U.S. defense leaders also believe forces will be called more often to train indigenous militaries in strategic hot spots.

“The need for the United States, on a cooperative level, to work with a larger number of partners and to work with them in their countries, we see as something that will be out there in the future,” Henry said April 6. “[An expanded] ground force supports that capability.”

The White House announced the buildup in January amid political pressure to swell the force as the longer-than-anticipated post-combat phase of the Iraq war stressed the Army and Marine Corps.

Some former defense officials and military experts have questioned the wisdom of swelling the force and say the White House has failed to adequately explain how it foresees using the added troops.

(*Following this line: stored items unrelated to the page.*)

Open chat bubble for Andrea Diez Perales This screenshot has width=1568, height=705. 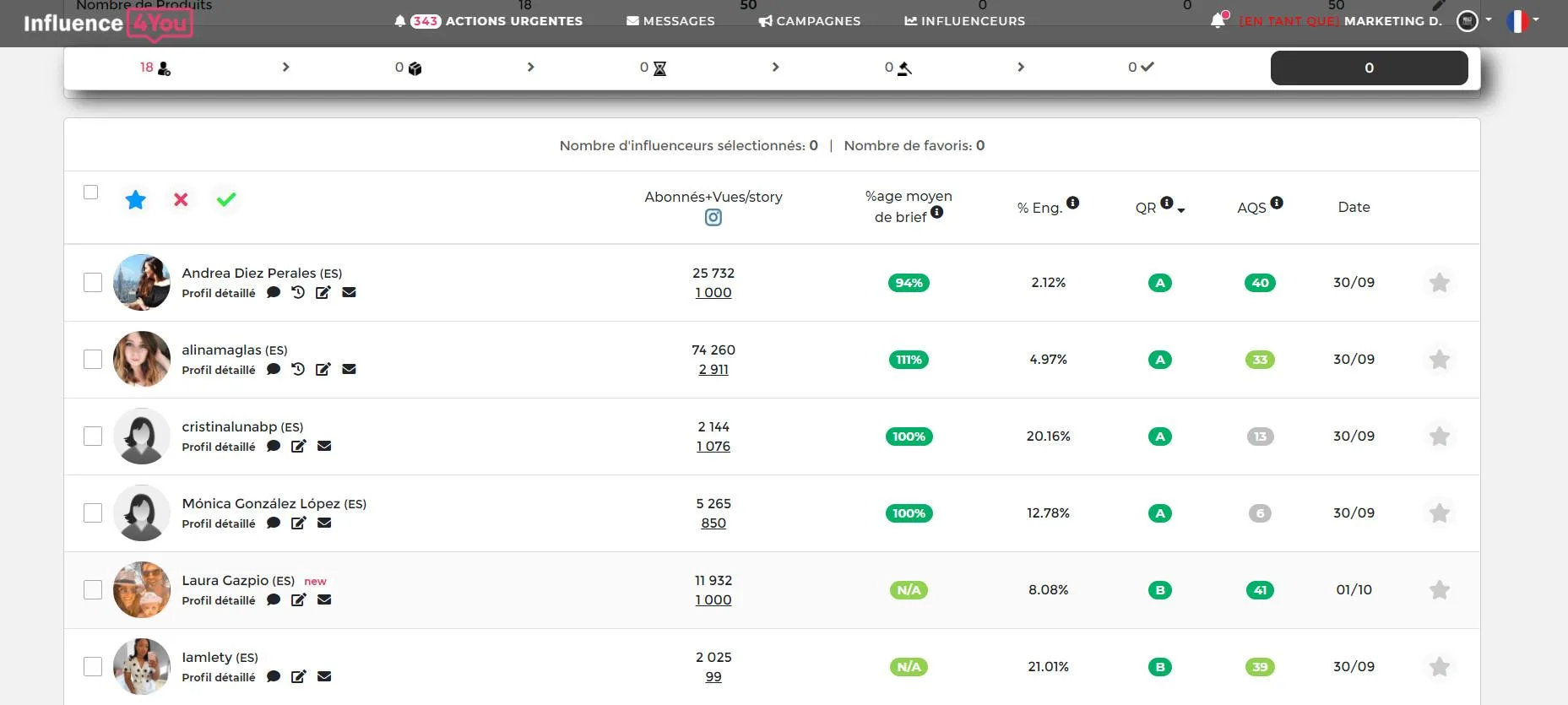274,293
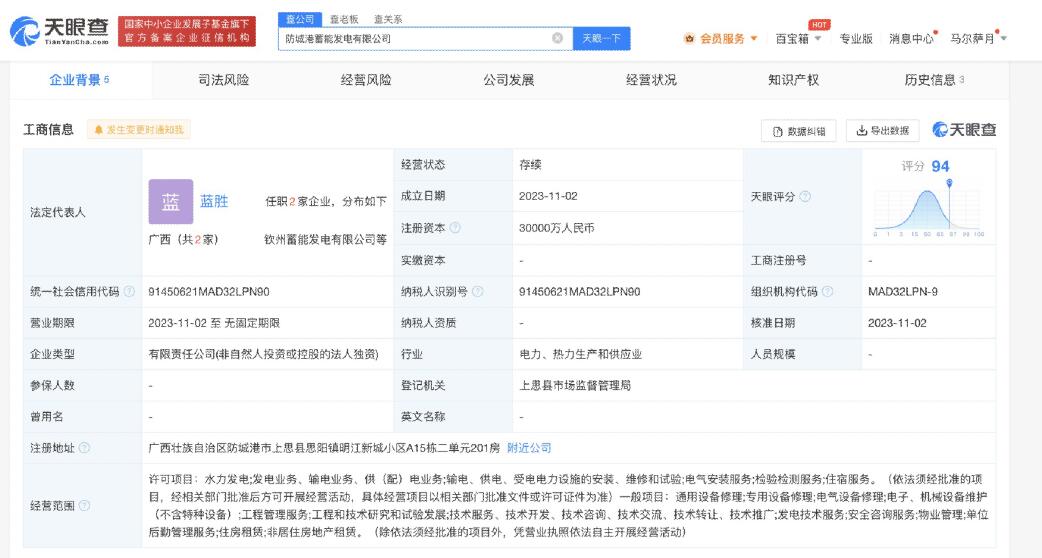Click the 蓝 avatar of the legal representative
This screenshot has width=1042, height=558.
point(170,201)
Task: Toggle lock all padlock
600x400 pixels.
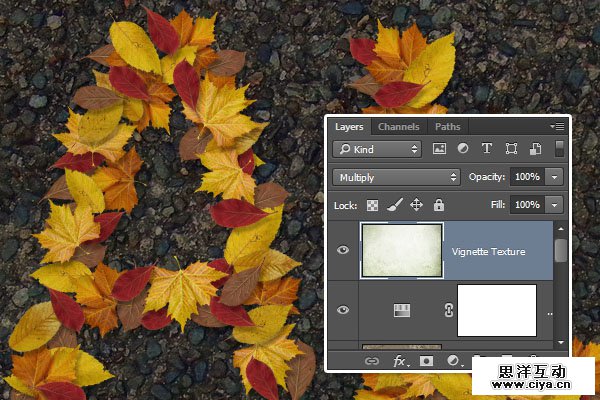Action: click(x=438, y=205)
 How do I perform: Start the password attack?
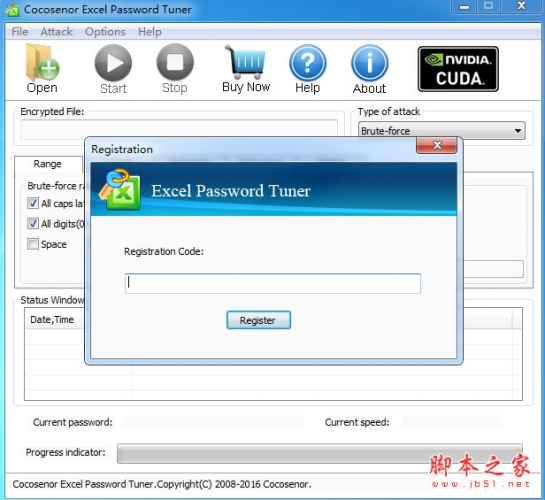tap(113, 63)
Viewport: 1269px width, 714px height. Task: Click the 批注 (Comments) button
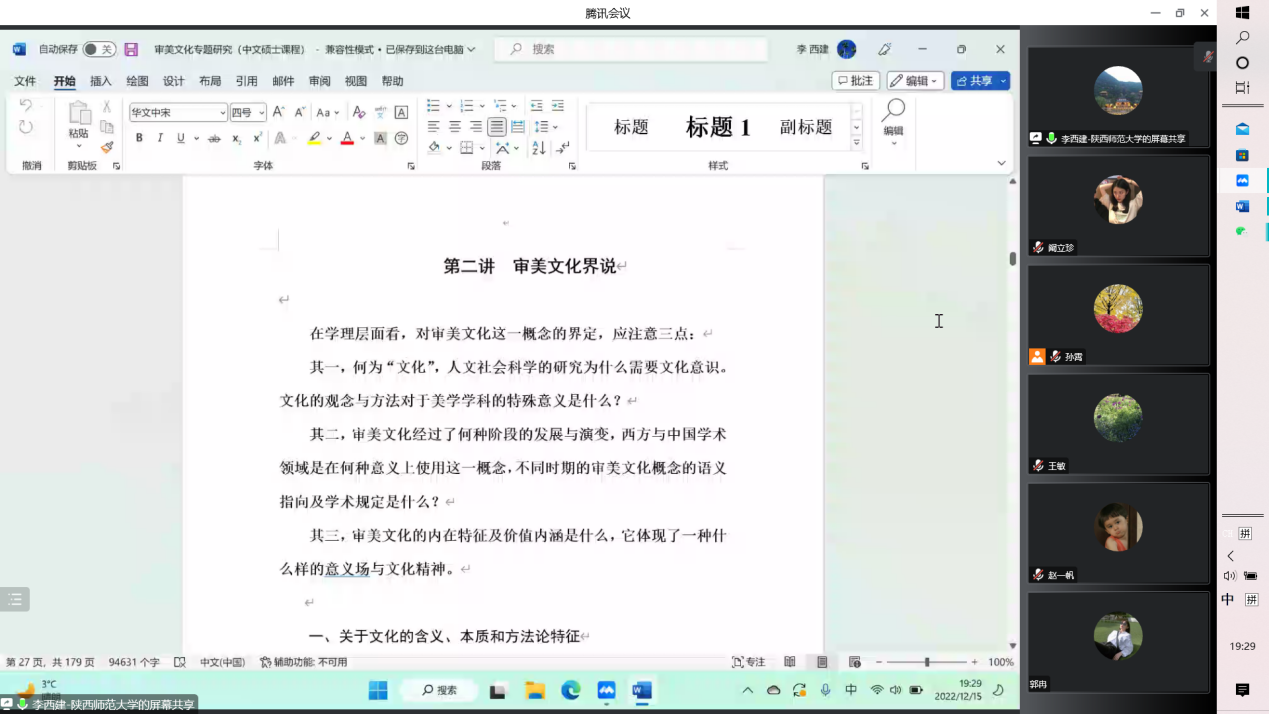click(856, 81)
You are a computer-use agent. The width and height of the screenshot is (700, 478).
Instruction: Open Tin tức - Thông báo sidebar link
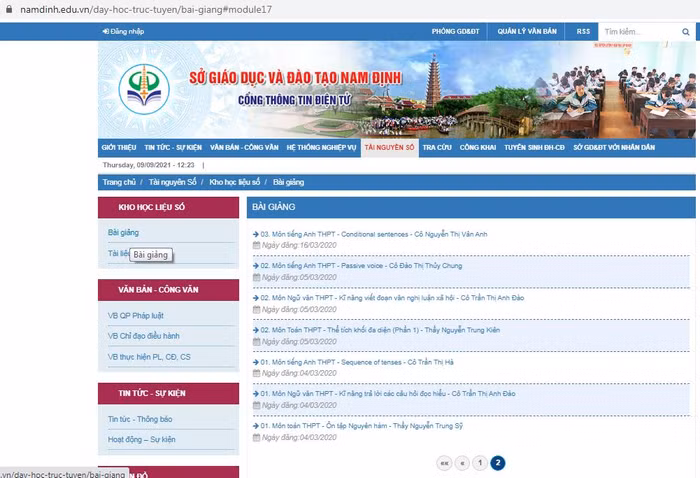140,419
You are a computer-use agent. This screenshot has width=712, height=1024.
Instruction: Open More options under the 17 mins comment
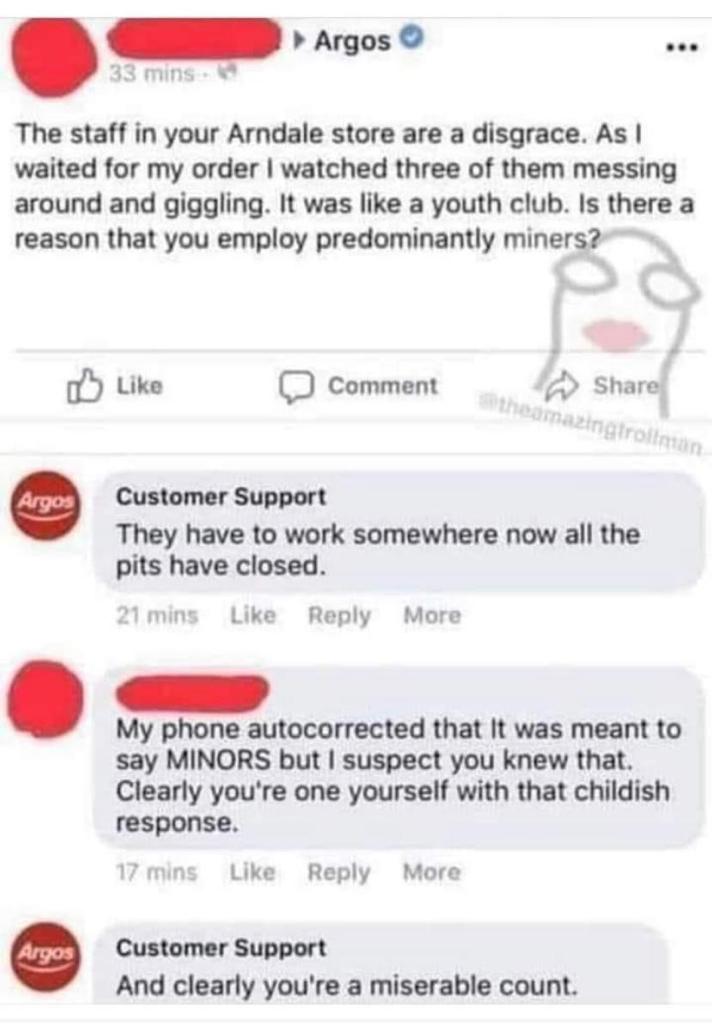pos(432,872)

Until last year, the Defense Department built its force structure around the “1-4-2-1 concept,” named for its major tenets:

• Defend U.S. soil.

• Fight aggression through forward deployments to places such as Europe, Northeast Asia, the East Asian littoral and Middle East/Southwest Asia.

• Fight two major conventional combat operations at nearly the same time.

• Rapidly win one of those conventional fights.

But the Pentagon scrapped that concept when officials crafted the 2006 Quadrennial Defense Review.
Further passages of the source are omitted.